Minolta's 1991 dual-lens 35mm compact — switchable 28mm f/4 and 40mm f/5.6, sold as Freedom Dual C in the US.
The Minolta Riva Twin 28 is a dual-lens autofocus 35mm compact launched in 1991, sold in North America as the Freedom Dual C. Instead of a zoom it switches between two fixed focal lengths, and its 28mm wide setting was unusually wide for an early-1990s point-and-shoot, which is what draws attention to it today.
A button on the top plate flips between the two lenses: a 28mm f/4 wide-angle of three elements in three groups and a 40mm f/5.6 normal of five elements in five groups. Autofocus and exposure are automatic, and the built-in flash fires automatically but can be turned off. DX decoding is primitive — film below ISO 400 is exposed at 100, ISO 400 and above at 400, and non-DX film at 100. Power comes from a 2CR5 6V lithium battery, and the body weighs 270g at 143x75x53mm.
The 28mm setting makes it a cheap route to a wide-angle film compact for street, travel and documentary snapshots, a niche where prices of better-known wide compacts have climbed steeply.
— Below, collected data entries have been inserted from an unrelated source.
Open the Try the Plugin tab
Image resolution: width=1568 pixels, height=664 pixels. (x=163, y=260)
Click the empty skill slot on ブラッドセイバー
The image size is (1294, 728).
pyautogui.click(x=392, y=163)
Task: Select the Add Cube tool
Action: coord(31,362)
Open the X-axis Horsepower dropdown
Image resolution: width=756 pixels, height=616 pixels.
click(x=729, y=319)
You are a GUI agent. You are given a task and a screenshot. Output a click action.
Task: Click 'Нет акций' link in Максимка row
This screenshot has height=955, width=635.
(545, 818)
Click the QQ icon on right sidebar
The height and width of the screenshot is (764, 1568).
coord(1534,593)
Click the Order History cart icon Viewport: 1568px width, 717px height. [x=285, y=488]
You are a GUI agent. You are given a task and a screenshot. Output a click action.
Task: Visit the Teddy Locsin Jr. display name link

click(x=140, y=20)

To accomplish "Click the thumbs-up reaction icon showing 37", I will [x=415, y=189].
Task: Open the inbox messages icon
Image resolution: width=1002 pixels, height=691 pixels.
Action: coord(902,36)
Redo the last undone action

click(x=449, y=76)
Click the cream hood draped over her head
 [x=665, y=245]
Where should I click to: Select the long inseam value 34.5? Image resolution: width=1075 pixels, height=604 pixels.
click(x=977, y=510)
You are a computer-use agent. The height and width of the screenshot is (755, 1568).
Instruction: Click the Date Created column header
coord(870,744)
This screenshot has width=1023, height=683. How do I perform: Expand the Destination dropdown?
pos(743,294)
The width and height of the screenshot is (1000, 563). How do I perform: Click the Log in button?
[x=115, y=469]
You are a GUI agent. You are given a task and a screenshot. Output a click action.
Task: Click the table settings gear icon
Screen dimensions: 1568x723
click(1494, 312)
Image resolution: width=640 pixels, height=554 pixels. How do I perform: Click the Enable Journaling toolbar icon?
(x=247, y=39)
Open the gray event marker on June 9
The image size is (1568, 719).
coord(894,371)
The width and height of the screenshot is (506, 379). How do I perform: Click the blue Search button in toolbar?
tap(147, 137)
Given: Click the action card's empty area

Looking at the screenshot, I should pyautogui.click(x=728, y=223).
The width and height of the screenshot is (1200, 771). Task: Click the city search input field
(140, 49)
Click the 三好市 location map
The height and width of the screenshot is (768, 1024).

Fixed focal lengths mean simpler, generally more reliable optics than a zoom, though the crude two-step DX handling rewards ISO 100 or 400 film specifically.
It needs a working 2CR5 lithium battery — still sold but pricier than AAs — so test power-up, the lens-switch button, AF, wind-on and rewind before buying. Confirm the flash charges and the off switch works, check the battery door and film-door seals, and look for the usual 1990s compact issues of sticky shutter blades and corroded contacts.